Reproduce the stretch of the article on Osinbajo and impact investment from "Speaking virtually as" through "investments more critical.", changing "keynote speaker" to "guest speaker".

## SUPPLIED PASSAGE
---+---

Osinbajo seeks $715b impact investment to address poverty, others
Vice President Yemi Osinbajo, yesterday, insisted that Nigeria must tap into impact investment to address social and environmental challenges.
The Global Impact Investing Network (GIIN) estimated that over 1,720 organisations managed $715 billion in impact investment at the end of 2019.
The National Bureau of Statistics (NBS) had revealed that four of 10 Nigerians live in extreme poverty, live below $2 daily, as the country leads the world poverty capital.
Sadly, the amount of money that the richest Nigerian man can earn yearly from his wealth is sufficient to lift two million people out of poverty.
Speaking virtually as keynote speaker at the fourth Impact Investors’ Foundation Annual Convening on Impact Investing, the Vice President noted that widening inequalities and other growing challenges, coupled with the impact of COVID-19 made investments more critical.
“Glaring inequalities of wealth and opportunity in the face of poverty, misery and social alienation in any society is asking for trouble. Such a situation is neither sustainable nor wise.
“The sharp drop in standards of living caused by COVID-19-induced shocks to the economy has not only further deepened existing inequalities, but pushed many more into extreme poverty,” Osinbajo said.
He insisted that neither governments nor businesses could afford to ignore the huge social disparities and environmental deterioration for long, adding that impact investment remains an eminently sound approach to balancing inequities by catalysing social and environmental impacts for long-term structural change.
According to him, while profit, sound social and environmental benefits could co-exist, the logic of the profit motive, as being the driver of innovation, wealth creation and growth, is unassailable.
Osinbajo, in a statement by his media aide, Laolu Akande, said while impact investment is feasible, there was a long way to go from the relatively random extant regime.

---+---

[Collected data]
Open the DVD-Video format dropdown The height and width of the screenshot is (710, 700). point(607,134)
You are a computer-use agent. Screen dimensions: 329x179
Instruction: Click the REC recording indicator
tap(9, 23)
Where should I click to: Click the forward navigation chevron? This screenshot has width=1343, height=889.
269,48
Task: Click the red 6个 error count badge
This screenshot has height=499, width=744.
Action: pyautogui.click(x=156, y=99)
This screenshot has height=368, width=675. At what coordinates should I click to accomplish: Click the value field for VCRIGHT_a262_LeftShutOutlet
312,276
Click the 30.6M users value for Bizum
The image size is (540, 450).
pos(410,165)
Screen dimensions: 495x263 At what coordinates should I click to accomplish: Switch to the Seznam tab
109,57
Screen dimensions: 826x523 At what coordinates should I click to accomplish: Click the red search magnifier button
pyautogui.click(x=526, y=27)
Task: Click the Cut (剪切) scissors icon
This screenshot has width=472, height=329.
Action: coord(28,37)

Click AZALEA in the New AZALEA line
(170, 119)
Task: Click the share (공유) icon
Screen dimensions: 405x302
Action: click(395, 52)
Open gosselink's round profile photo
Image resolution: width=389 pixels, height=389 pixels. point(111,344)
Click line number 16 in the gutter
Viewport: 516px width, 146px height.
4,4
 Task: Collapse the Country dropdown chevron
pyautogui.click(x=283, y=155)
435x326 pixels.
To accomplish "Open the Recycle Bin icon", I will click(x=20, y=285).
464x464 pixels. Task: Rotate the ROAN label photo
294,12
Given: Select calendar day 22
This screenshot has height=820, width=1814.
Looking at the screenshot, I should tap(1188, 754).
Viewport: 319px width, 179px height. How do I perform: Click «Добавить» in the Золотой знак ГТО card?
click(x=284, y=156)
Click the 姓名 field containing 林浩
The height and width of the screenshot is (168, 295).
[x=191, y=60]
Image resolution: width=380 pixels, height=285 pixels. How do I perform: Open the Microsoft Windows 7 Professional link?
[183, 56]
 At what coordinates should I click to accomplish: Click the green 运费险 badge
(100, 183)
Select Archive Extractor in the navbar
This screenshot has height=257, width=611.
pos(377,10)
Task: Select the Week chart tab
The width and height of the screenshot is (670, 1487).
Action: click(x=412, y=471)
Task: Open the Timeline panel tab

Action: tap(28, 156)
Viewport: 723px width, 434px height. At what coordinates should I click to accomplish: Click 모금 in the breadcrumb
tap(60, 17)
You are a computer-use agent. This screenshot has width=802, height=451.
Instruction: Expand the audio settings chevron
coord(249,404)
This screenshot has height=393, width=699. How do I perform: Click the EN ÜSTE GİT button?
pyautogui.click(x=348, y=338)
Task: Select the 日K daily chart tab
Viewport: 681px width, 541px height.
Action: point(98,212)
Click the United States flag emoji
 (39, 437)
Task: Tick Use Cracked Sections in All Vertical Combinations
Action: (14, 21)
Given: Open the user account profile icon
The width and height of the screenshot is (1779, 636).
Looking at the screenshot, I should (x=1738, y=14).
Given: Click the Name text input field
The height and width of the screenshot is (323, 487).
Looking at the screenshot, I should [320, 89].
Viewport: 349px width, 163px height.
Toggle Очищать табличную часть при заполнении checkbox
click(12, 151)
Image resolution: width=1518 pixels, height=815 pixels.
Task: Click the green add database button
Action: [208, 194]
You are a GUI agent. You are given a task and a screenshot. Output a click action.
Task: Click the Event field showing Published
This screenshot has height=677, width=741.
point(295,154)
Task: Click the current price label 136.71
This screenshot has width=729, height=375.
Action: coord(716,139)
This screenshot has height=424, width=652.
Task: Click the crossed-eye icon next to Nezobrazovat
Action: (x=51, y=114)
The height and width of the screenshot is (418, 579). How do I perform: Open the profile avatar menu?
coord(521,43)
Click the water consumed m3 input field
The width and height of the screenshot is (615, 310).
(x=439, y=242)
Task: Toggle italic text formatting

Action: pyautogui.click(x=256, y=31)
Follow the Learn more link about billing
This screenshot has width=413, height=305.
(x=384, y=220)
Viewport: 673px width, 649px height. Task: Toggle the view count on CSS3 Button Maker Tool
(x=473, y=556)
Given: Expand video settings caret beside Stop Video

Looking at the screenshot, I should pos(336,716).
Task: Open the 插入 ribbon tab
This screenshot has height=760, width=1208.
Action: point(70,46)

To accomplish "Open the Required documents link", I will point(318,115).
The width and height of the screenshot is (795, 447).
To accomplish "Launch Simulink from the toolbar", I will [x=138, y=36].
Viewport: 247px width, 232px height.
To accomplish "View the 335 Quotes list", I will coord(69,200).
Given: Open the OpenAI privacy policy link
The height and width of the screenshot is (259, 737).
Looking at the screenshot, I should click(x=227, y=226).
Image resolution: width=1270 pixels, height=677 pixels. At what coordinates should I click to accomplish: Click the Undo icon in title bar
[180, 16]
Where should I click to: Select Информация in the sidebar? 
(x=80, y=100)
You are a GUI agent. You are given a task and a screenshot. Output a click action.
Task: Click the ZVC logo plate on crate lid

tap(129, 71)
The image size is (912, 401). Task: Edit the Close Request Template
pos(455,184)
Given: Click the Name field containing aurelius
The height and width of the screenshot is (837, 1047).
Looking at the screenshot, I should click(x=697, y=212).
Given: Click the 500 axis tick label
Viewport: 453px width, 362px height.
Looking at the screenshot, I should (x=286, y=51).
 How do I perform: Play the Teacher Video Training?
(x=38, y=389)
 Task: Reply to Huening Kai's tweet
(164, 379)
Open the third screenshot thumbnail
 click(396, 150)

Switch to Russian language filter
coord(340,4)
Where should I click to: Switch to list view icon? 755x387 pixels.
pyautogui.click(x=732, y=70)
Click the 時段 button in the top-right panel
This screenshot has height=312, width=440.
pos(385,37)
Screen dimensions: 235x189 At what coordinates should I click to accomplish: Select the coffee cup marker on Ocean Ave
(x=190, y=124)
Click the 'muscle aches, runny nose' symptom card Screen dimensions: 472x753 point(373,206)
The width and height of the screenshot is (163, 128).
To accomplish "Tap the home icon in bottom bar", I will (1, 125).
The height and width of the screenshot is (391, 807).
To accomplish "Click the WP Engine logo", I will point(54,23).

---+---

## FINISHED EXERCISE
Speaking virtually as guest speaker at the fourth Impact Investors’ Foundation Annual Convening on Impact Investing, the Vice President noted that widening inequalities and other growing challenges, coupled with the impact of COVID-19 made investments more critical.